111-4
王都『街角お姫さま』コンテスト。
――とやらが王都で近日開催されるのだと、宿屋の看板娘フレデリカが言った。
市民のお姫さまと呼ぶにふさわしい女性を決めるコンテストなのだとか。
「フレデリカが出場するのか?」
「まっさかー。アッシュさんは私がお姫さまに見えますー?」
「見える」
「えっ」
きょとんとするフレデリカ。
それから彼女は照れくさそうに頬をかきながら視線をそらした。
看板娘と呼ばれてるだけあり、彼女はじゅうぶんかわいい。自堕落な性格はともかくとして。
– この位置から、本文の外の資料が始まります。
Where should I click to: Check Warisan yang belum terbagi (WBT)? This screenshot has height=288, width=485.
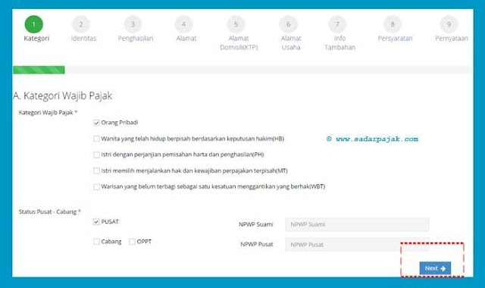[96, 187]
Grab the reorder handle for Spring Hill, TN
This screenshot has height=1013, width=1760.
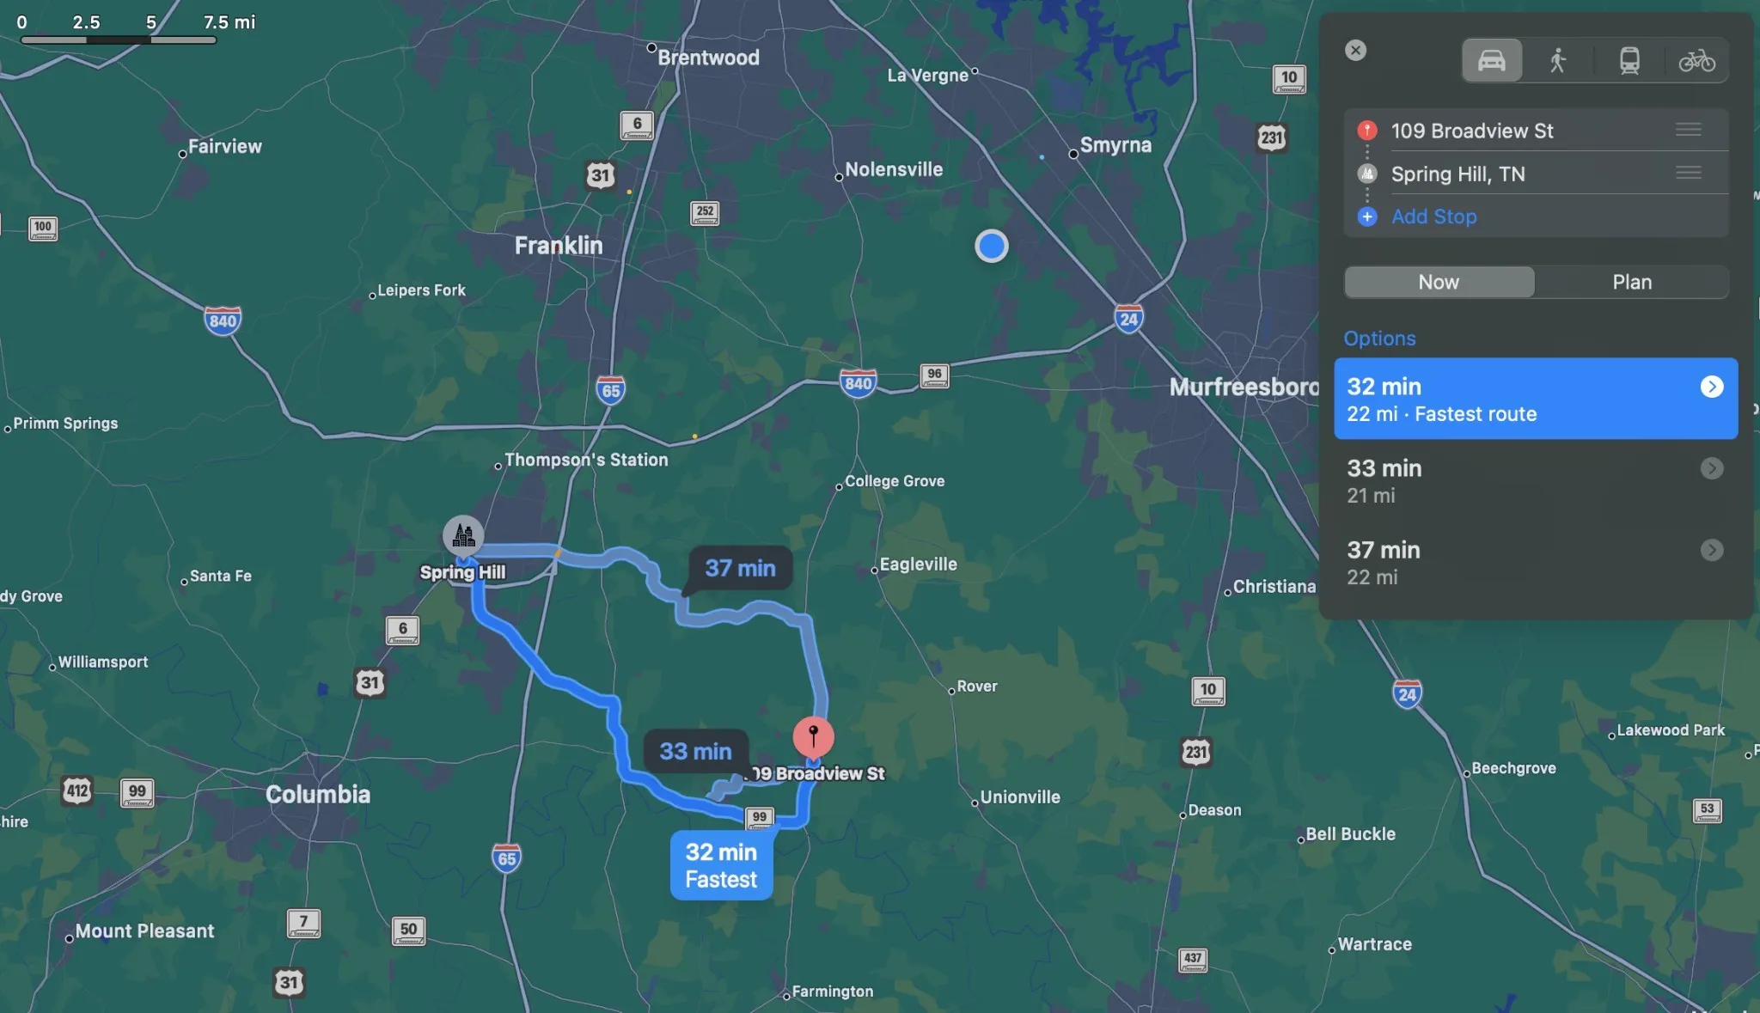1689,173
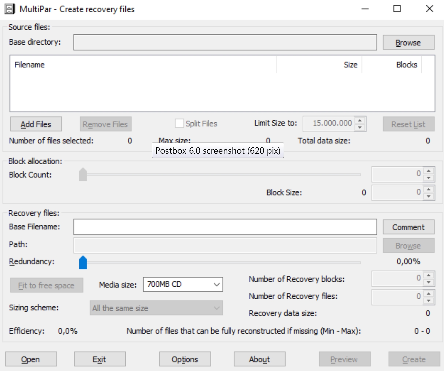The width and height of the screenshot is (444, 371).
Task: Open the Media size dropdown
Action: [x=183, y=285]
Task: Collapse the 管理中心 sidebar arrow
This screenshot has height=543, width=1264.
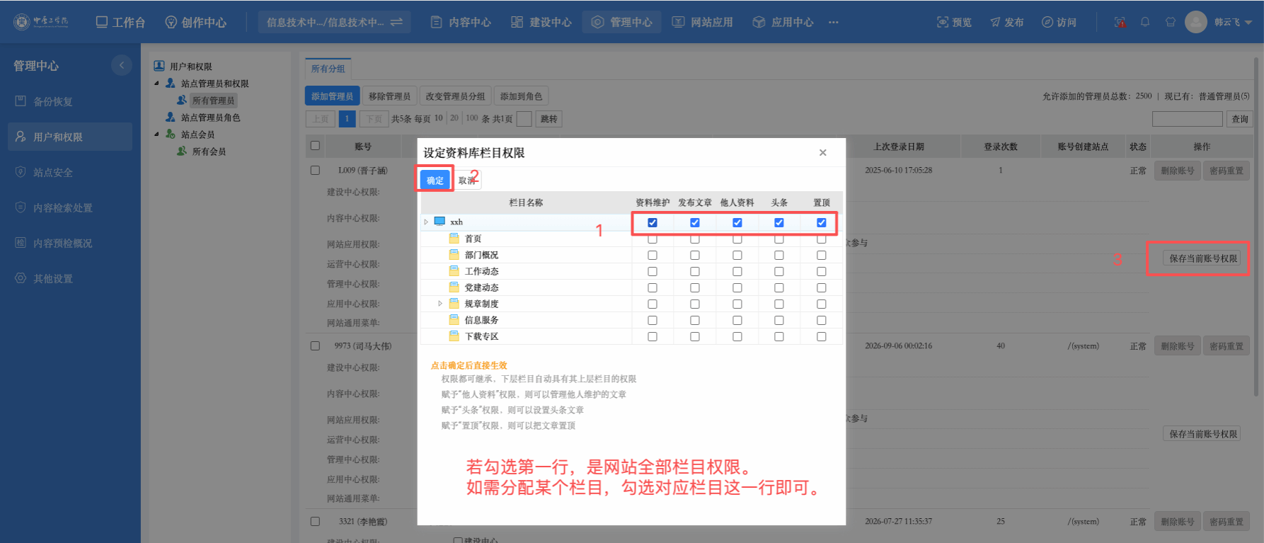Action: click(122, 65)
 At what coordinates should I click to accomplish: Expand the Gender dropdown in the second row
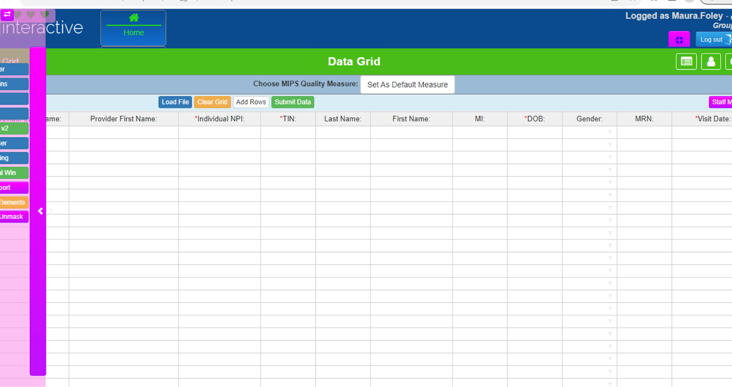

「とーにーかーくー、私は出場しませーん。アッシュさん、マリアさんに出てもらったらどうですかー?」
「マリアか」
美人で礼儀作法も完璧なマリアなら、確かにお姫さまにふさわしい。
「そうだな。せっかくだからすすめてみるか」
「がんばってくださいねー。ナイトさま」
「……?」
ナイトさま?
フレデリカの最後のセリフ意味はこのあと判明した。
帰って街角お姫さまコンテストの件をみんなに話した。
「そのコンテストの話なら、わたくしの耳にも入っていますわ。わたくしなら出場してもかまいませんけれど……。アッシュ。もちろんあなたがナイトになってくれますのよね?」
ナイトという言葉がまた出た。
「フレデリカも言ってたけど、『ナイト』ってどういうことだ?」
「お姫さまコンテストには、お姫さまを守るナイト役を連れて出場するルールですのよ」
そうだったのか。
マリアは俺にウインクする。
「当然、わたくしのナイトになってくれますのよね?」
「逆に尋ねるけど、俺でいいのか?」
街角お姫さまコンテストではナイト役も評価の基準になるという。
俺にマリアのナイトが務まるのか。
するとマリアは俺にぐいっと詰め寄ってきた。
「あなたでなければいけませんの」
「あ、ありがとう……」
「というわけで、わたくしとアッシュで――」
「ちょっと待つのじゃ」
スセリが会話に割り込んでくる。
「二人で勝手に決めるのはよくなのじゃ。のう、プリシラよ」
「えっ? あ、あう……」
プリシラがうつむく。
そうか。彼女も出場したがっているのだ。
プリシラはなにか言いたげにもじもじしている。
「アッシュさまにナイトになってもらいたいのは、メイドのわがままでしょうか……?」
いじらしい上目づかいで訴えてくる。
困ったな。
あいにく俺の身体は一つしかない。プリシラとマリアのナイトに同時にはなれない。
「お、いいことを思いついたのじゃ」
困っていると、スセリがそんな不穏なことを言い出した。
なにやらプリシラに耳打ちする。
ふんふんとうなずき、プリシラは「そ、それでだいじょうぶなのでしょうか……」と心配そうに言った。